• **Инструкция к заданию**
Кратко изложите списком абзац исходного фрагмента, который начинается словами «Объяснение найдем у другого автора», сохранив его основные факты.

==== Исходный фрагмент

Вопросов изобилие, ответов ни одного. Конкурс на лучшее продолжение «Горя от ума» противопоказан.
Задача имеет решение при подходе к ней с философских позиций. М.А. Лифшиц опирается на мысль Белинского, что существуют две философии: «“одна ученая, книжная, торжественная и праздничная, другая – ежедневная, домашняя, обиходная. Часто обе эти философии находятся более или менее в близком соотношении друг к другу; и кто хочет изобразить общество, тому надо познакомиться с обеими, но последнюю особенно необходимо изучить”. Она более всего доступна художнику». Именно она определяет высочайший философский уровень «Горя от ума».
М.А. Лифшиц сравнивает ранний вариант заглавия – «Горе уму»; тут понятно: горько уму среди дури. Но другой смысл отчетлив в таком рассуждении: «По-видимому, сам Грибоедов хорошо сознавал, что ум – не только преимущество, но и бремя, источник горя». Возникает надобность оценить именно итоговое грибоедовское: «Горе ОТ ума», причем для носителя ума.
Объяснение найдем у другого автора, в другом месте. А.А. Кунарев, комментируя комедию, справедливо подчеркивает: «В первую очередь следует соотнести название с общефилософской (и отсюда – вечной, а значит, и поэтической) проблемой ума, опыта (мудрости) и блаженства, счастья, житейского благополучия». Автор советует вспомнить «хотя бы библейское во многая мудрости много печали, русские пословицы, например, глупому счастье, умному напасти; где умному горе, там глупому веселье; с умом жить – мучиться, без ума жить – тешиться; хоть дурак, а съел бурак, а умный и так».

========
==== Записанные данные

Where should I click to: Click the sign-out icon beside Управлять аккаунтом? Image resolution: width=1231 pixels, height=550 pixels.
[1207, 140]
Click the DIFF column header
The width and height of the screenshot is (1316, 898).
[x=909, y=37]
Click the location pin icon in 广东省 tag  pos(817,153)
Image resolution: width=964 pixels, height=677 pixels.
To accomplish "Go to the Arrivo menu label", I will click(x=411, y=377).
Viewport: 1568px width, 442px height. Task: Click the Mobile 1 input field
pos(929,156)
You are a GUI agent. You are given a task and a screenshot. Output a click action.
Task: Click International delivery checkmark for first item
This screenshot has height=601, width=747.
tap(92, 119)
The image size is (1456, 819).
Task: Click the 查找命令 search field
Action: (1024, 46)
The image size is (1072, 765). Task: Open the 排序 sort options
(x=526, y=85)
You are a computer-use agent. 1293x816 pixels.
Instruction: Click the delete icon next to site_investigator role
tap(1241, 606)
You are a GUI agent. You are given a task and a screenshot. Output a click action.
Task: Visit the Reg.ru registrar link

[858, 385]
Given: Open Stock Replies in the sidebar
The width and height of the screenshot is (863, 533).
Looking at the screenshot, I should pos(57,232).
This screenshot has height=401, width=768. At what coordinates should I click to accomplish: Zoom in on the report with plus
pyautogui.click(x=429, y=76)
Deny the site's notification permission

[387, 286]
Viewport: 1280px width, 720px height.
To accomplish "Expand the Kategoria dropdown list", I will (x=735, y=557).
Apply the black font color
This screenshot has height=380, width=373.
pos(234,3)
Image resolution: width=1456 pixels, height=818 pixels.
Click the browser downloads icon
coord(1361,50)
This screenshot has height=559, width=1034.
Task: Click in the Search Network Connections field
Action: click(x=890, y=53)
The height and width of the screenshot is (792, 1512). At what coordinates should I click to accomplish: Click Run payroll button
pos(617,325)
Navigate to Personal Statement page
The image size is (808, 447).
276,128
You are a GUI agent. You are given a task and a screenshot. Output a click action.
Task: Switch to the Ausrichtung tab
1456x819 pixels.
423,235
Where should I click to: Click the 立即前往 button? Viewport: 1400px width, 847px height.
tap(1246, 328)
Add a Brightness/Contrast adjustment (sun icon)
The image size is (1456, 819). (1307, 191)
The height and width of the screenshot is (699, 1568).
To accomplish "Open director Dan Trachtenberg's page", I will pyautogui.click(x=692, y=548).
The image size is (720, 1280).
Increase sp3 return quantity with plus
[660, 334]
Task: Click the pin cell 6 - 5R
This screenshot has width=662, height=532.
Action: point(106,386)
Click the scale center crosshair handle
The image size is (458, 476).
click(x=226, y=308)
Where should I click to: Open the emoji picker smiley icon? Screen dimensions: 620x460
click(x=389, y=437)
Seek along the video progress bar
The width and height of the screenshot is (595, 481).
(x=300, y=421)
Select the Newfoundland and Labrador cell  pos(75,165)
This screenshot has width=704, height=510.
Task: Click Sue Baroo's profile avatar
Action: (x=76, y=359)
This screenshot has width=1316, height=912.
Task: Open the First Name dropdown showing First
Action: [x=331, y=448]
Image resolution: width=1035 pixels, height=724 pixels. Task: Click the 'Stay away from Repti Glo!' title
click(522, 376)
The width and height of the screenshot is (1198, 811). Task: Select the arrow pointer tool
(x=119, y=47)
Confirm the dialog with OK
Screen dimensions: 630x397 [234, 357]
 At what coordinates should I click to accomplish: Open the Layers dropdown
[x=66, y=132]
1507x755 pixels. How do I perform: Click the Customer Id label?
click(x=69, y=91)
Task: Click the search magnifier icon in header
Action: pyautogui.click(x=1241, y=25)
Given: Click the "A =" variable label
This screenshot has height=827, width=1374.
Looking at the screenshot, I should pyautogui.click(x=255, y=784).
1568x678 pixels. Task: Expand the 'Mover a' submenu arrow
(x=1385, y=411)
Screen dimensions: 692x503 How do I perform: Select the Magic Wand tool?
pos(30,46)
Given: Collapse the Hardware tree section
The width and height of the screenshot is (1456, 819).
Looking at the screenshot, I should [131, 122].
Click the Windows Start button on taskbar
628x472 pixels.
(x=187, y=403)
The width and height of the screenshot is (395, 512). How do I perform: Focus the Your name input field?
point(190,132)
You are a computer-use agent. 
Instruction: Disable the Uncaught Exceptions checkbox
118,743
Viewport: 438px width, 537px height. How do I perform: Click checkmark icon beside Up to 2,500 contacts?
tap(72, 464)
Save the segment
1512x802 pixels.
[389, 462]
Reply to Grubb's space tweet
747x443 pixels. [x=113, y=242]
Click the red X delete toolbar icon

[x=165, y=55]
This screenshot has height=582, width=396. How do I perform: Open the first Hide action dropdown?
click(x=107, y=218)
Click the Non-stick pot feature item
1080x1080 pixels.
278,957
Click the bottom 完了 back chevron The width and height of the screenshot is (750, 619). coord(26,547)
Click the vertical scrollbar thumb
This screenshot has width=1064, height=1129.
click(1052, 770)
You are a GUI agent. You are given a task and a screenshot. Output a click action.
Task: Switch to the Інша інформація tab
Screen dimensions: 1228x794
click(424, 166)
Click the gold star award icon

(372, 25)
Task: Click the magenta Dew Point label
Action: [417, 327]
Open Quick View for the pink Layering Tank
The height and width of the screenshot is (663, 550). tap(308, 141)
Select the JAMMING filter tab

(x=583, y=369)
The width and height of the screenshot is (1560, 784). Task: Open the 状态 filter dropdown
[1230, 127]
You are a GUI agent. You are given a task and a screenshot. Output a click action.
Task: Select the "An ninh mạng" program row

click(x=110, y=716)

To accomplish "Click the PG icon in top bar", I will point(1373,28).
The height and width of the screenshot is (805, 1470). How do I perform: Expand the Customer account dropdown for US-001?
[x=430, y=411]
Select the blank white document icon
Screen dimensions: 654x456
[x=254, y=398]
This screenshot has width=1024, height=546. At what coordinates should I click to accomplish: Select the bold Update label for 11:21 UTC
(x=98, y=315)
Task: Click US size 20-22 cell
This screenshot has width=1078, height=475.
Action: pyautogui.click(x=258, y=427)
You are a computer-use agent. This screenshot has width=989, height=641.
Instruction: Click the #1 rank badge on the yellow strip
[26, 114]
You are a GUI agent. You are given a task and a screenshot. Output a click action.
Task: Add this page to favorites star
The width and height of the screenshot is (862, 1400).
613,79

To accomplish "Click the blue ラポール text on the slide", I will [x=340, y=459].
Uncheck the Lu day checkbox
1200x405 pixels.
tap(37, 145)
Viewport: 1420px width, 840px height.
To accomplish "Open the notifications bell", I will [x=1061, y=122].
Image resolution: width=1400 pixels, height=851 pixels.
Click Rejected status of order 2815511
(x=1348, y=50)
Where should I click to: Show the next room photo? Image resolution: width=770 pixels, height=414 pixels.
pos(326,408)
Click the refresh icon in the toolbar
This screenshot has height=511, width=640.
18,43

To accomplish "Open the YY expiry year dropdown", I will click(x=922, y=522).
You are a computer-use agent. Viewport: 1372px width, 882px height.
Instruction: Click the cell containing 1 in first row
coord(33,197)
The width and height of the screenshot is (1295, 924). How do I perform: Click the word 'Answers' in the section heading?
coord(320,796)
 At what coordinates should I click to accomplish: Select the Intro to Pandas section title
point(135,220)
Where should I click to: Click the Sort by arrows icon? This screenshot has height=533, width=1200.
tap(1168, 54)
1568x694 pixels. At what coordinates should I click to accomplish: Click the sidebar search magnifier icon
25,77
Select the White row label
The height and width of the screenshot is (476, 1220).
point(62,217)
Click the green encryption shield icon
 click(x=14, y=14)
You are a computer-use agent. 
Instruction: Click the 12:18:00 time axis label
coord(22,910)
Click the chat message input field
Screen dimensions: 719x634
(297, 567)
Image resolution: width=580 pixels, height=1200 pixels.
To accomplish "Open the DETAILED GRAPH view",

========

• **Ожидаемый результат**
- Объяснение заглавия дает А.А. Кунарев в комментарии к комедии.
- По его мнению, название прежде всего надо соотнести с общефилософской, вечной и поэтому поэтической проблемой. Это проблема ума, опыта (мудрости) и счастья, житейского благополучия.
- Он советует вспомнить библейское «во многая мудрости много печали».
- Он также приводит русские пословицы: «глупому счастье, умному напасти», «где умному горе, там глупому веселье», «с умом жить – мучиться, без ума жить – тешиться», «хоть дурак, а съел бурак, а умный и так».